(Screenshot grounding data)
※

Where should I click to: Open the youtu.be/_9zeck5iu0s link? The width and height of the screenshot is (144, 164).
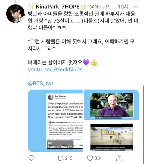click(x=55, y=69)
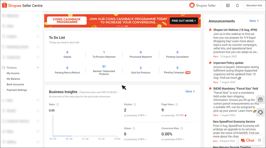Expand the Chat window popout arrow
Image resolution: width=266 pixels, height=148 pixels.
260,140
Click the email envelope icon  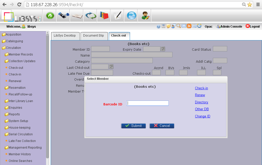pos(184,26)
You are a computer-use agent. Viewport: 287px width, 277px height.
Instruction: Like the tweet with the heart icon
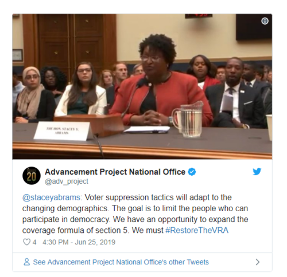26,242
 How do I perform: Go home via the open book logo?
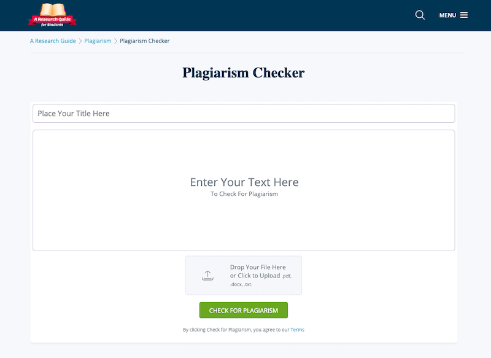[53, 9]
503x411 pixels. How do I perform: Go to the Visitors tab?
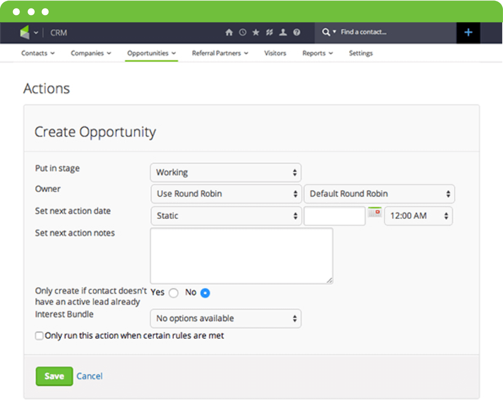(x=275, y=53)
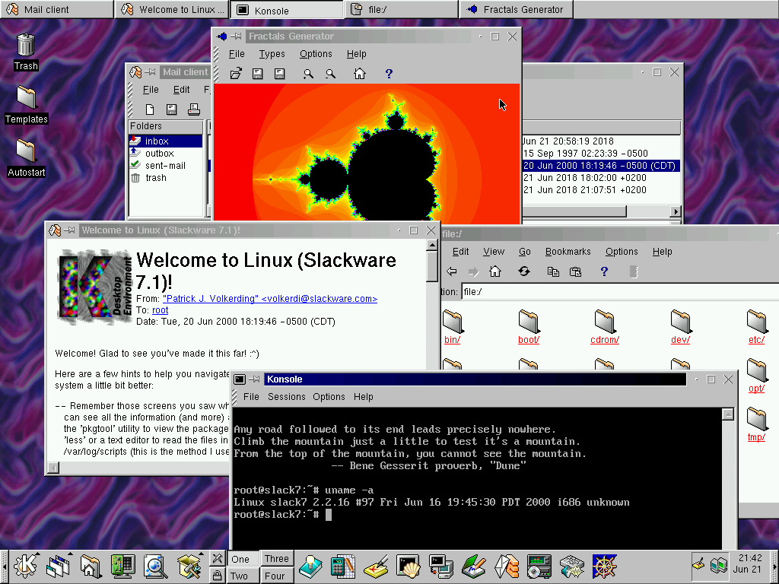Open the Bookmarks menu in file manager
779x584 pixels.
(x=568, y=252)
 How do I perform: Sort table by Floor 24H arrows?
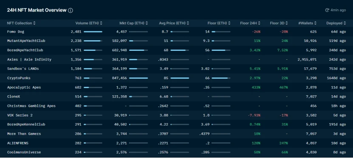click(259, 23)
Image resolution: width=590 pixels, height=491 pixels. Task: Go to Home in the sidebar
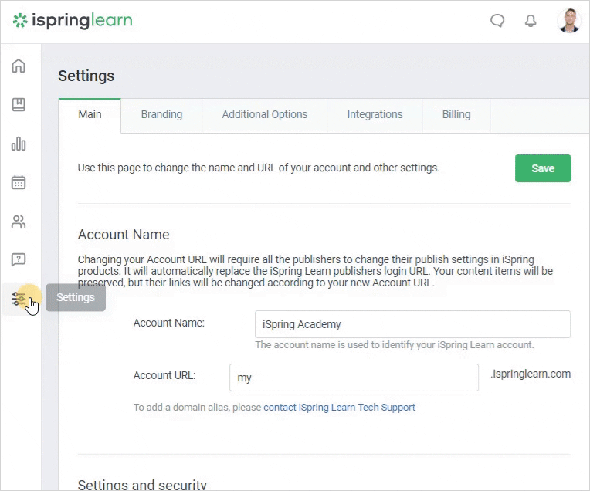click(x=19, y=66)
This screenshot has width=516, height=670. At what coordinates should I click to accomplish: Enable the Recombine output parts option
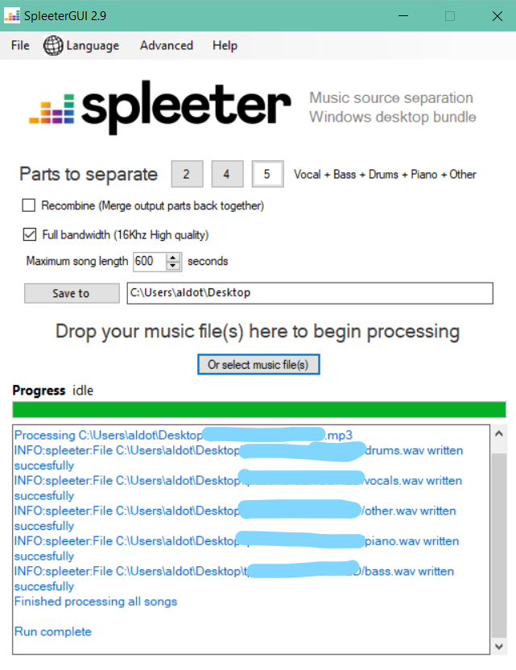click(x=29, y=205)
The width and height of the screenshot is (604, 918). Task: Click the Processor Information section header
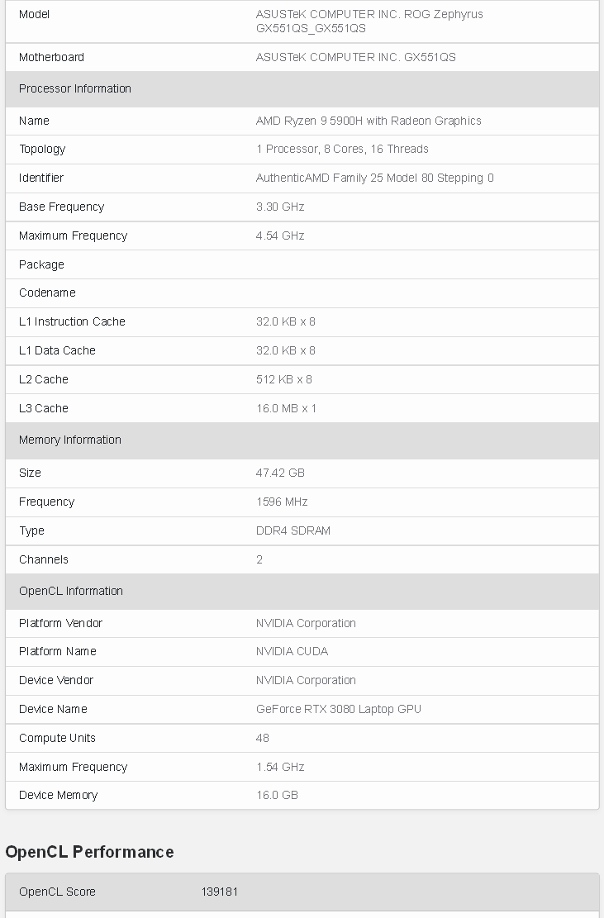coord(302,89)
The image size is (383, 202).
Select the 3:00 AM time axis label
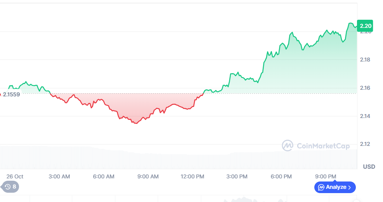click(x=59, y=176)
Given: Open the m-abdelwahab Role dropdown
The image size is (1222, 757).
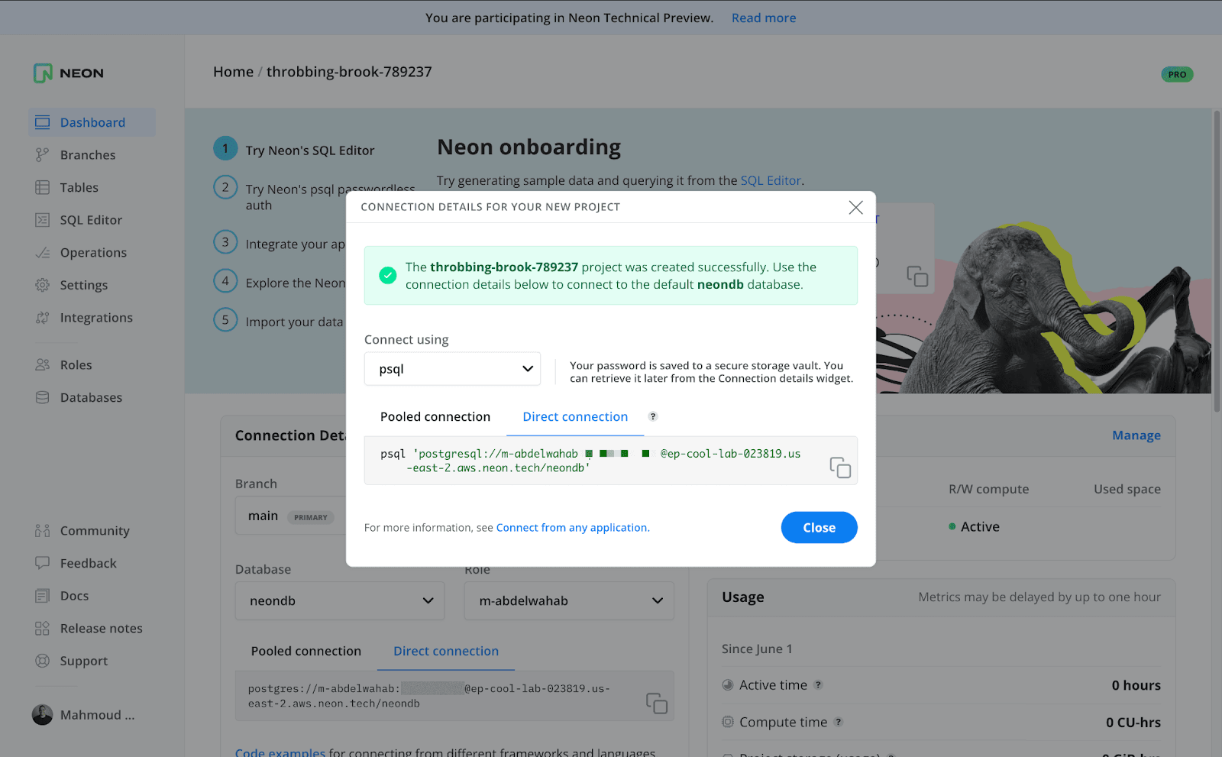Looking at the screenshot, I should tap(569, 601).
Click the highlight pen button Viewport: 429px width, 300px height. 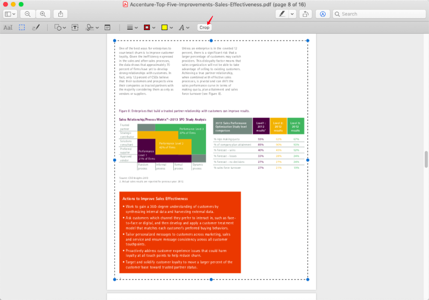coord(282,14)
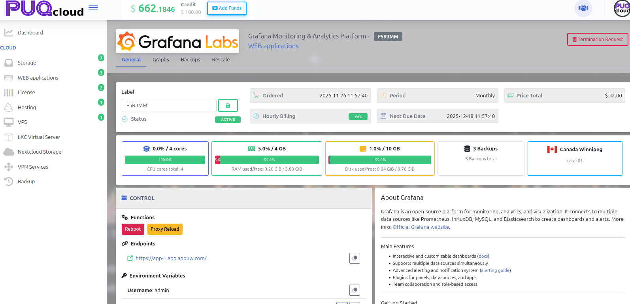This screenshot has width=630, height=304.
Task: Copy the endpoint URL
Action: (355, 258)
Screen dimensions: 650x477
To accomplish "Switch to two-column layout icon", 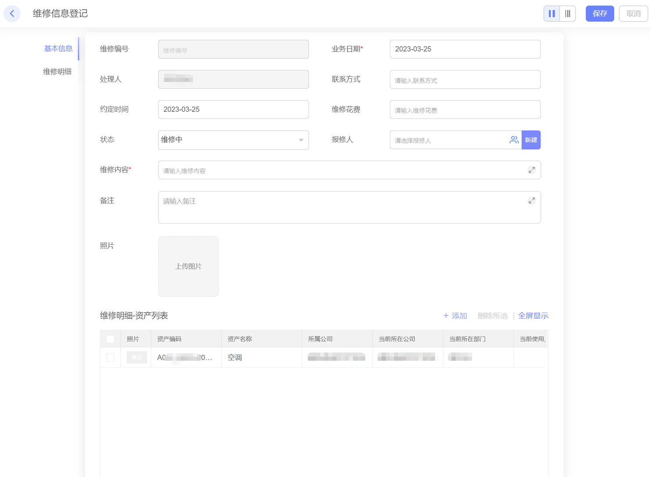I will tap(552, 14).
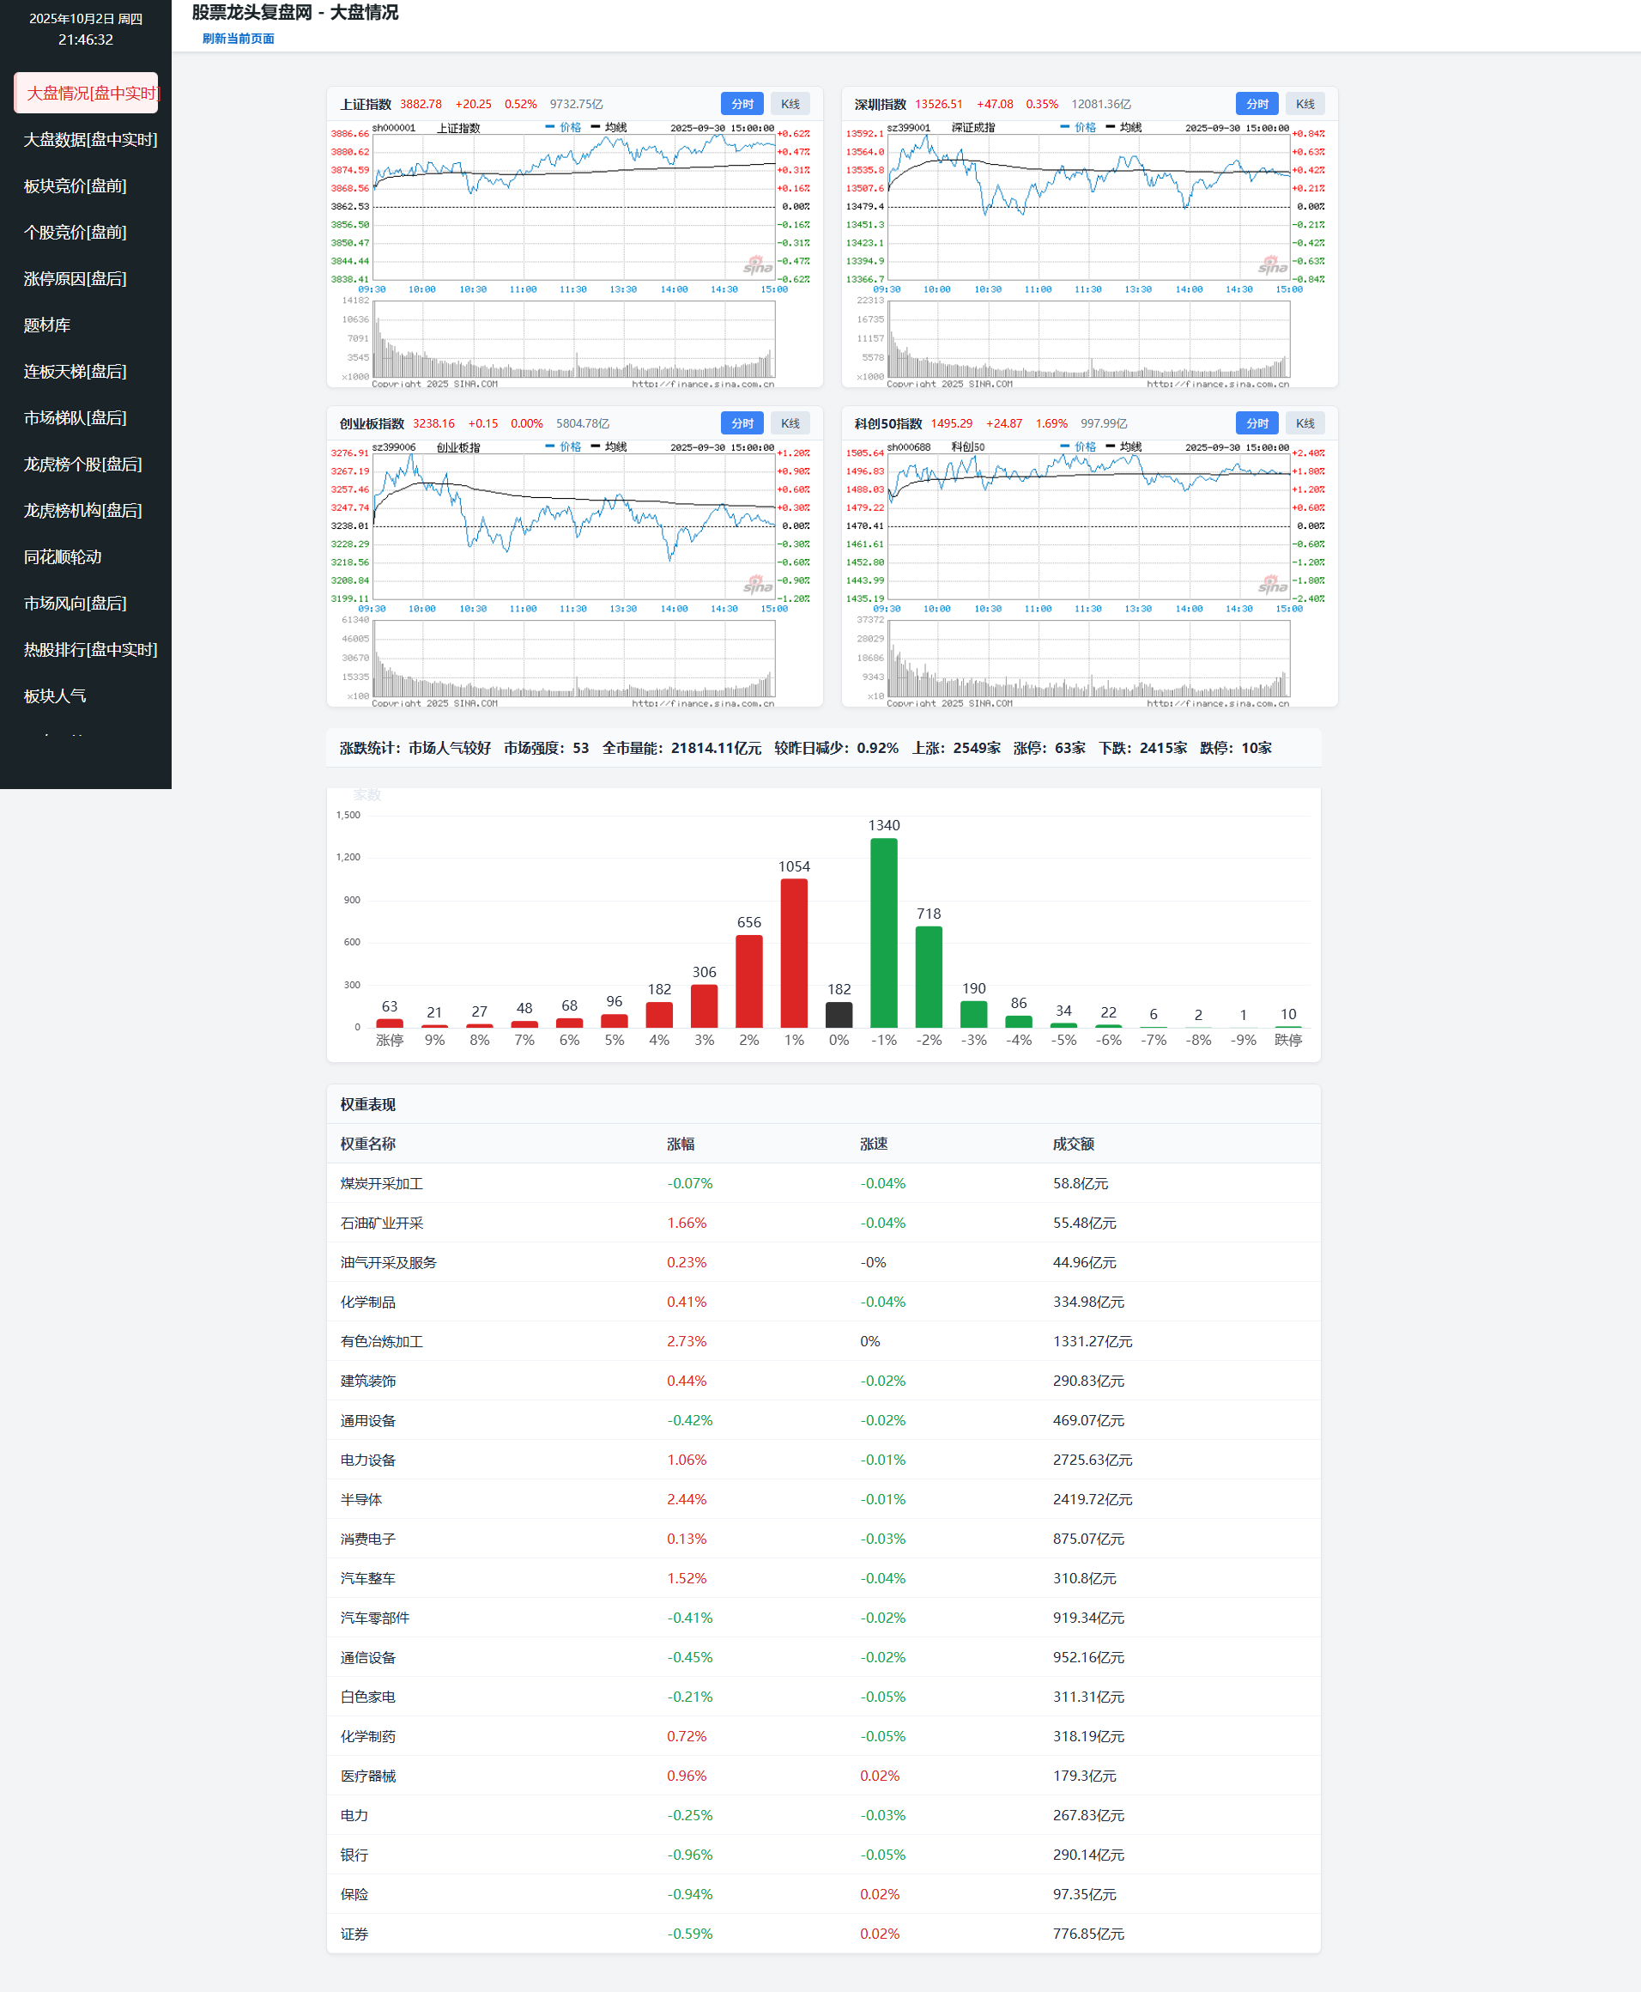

※

Problem requirements: Repeat exactly, and only, the entries from the line with "Image resolution: width=590" through the line with "The image size is (383, 202).". Pictures are skipped.

Output below:
Image resolution: width=590 pixels, height=491 pixels. Task: Go to Home in the sidebar
click(x=19, y=66)
This screenshot has width=516, height=670. At what coordinates should I click to accomplish: Enable the Recombine output parts option
click(x=29, y=205)
The width and height of the screenshot is (604, 918). Task: Click the Processor Information section header
coord(302,89)
The image size is (383, 202).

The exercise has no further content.